6 апреля (стар. ст.) после безуспешных схваток осаждающие внезапно заняли самую большую часть Белого города. Последовали ежедневные стычки, при которых, по указаниям летописцев, особенно отличался Ляпунов, "рычавший, как лев". В начале мая на возвышенности, господствующей над городом, на Поклонной горе, появился и Сапега. Он снова завел переговоры с ополченцами; не сойдясь с ними, он напал на них, был разбит и тогда присоединился к полякам. Но в наполовину разрушенном, наполовину осаждаемом городе помощь эта обратилась лишь в тягость: для выручки гарнизона она была недостаточна и только увеличивала число едоков, которых надо было кормить. Поэтому Гонсевский, приведя в лучшее состояние, в смысле защиты, части города, занятые его войсками, поспешил избавиться от помощника, который мог всячески мешать ему. С усиленными ласками он отослал старосту усвятского к Переяславлю-Залесскому, дав ему несколько своих эскадронов и поручив им обеспечить гарнизону снабжение продовольствием.
Гарнизон, таким образом, умалился до 3 000 поляков. Отражая победоносно все приступы, они ничего лучшего не могли сделать и ждали, что Сигизмунд, наконец, решится помочь им; а осаждающие насмехались над ними: "Да, король пришлет вам подкрепление и провизию: 500 человек и одну кишку". В самом деле, была весть о прибытии отряда королевской армии под предводительством Кишки (kiszka - по-польски колбаса). "Радуйтесь, - кричали они снова, - Конецпольский приближается". И в этой жестокой игре слов (koniec Polski значит "конец Польши") издевались над бессильными попытками другого начальника польского отряда, действовавшего в окрестностях столицы.
Сам Сигизмунд все еще стоял под Смоленском, упорно осаждая город и переговариваясь с В. В. Голицыным и Филаретом. В ночь с 21-го на 22-ое мая новое внезапное нападение отягчило положение осажденных в Москве: у них была отнята часть Белого города, в которой они еще держались; но в то же время королю удалось, со своей стороны, одержать двойную победу.
□ □ □ □ □
ЗАДАНИЯ
1. Кратко перескажите абзац отрывка об осаде Москвы, начинающийся словами «Гарнизон, таким образом, умалился». Главные факты сохраните.
2. Ответьте по отрывку об осаде Москвы:
(а) На какой возвышенности в начале мая появился Сапега?
(б) До какого числа поляков уменьшился гарнизон?
(в) Под каким городом все еще стоял Сигизмунд?

Необработанные записи
□ □ □ □ □
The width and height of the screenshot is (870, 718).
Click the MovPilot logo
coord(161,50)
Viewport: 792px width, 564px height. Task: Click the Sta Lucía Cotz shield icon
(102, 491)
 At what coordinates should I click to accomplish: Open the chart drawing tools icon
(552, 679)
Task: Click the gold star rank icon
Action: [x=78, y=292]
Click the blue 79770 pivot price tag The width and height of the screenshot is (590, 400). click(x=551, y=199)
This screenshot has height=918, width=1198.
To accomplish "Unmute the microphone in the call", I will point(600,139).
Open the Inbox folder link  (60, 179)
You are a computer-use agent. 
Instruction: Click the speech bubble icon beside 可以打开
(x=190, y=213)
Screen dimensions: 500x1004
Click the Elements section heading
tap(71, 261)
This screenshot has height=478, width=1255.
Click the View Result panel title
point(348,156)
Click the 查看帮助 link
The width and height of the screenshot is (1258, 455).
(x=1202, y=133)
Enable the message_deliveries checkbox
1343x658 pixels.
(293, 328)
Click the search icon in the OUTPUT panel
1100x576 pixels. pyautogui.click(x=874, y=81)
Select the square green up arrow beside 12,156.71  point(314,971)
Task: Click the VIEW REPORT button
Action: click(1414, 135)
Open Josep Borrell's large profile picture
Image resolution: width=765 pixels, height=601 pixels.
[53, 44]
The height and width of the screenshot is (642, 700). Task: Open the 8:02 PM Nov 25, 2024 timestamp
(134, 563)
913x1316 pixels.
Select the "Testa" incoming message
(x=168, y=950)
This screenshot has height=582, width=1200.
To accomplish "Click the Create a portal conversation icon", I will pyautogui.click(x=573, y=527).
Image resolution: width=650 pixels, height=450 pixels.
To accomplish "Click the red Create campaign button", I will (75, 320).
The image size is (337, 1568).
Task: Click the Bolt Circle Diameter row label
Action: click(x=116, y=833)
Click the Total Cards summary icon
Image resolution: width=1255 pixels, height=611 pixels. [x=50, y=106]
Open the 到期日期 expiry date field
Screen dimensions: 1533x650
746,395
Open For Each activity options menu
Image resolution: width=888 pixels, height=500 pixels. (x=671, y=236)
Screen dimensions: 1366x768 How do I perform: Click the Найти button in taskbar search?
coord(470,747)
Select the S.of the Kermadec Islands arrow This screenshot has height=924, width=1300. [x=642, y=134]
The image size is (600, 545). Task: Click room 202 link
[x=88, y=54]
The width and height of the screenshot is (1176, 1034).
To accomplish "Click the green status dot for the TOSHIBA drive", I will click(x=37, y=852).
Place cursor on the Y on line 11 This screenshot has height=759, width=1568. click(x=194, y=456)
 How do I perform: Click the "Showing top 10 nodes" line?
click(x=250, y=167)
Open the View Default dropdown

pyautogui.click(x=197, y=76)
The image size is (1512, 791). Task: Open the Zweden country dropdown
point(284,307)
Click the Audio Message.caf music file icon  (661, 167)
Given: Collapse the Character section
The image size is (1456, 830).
□ □ □ □ □
ОТВЕТЫ
1. Польский гарнизон сократился до 3 000 человек. Он отбивал все приступы, но больше ничего сделать не мог и ждал помощи от Сигизмунда. Осаждающие высмеивали поляков игрой слов. Они обещали, что король пришлет 500 человек и «одну кишку»: ожидался отряд под началом Кишки, а kiszka по-польски значит «колбаса». Еще они кричали, что приближается Конецпольский (koniec Polski значит «конец Польши»). Так они издевались над бессильными попытками другого польского начальника, действовавшего в окрестностях столицы.

2.
(а) На Поклонной горе.
(б) До 3 000.
(в) Под Смоленском.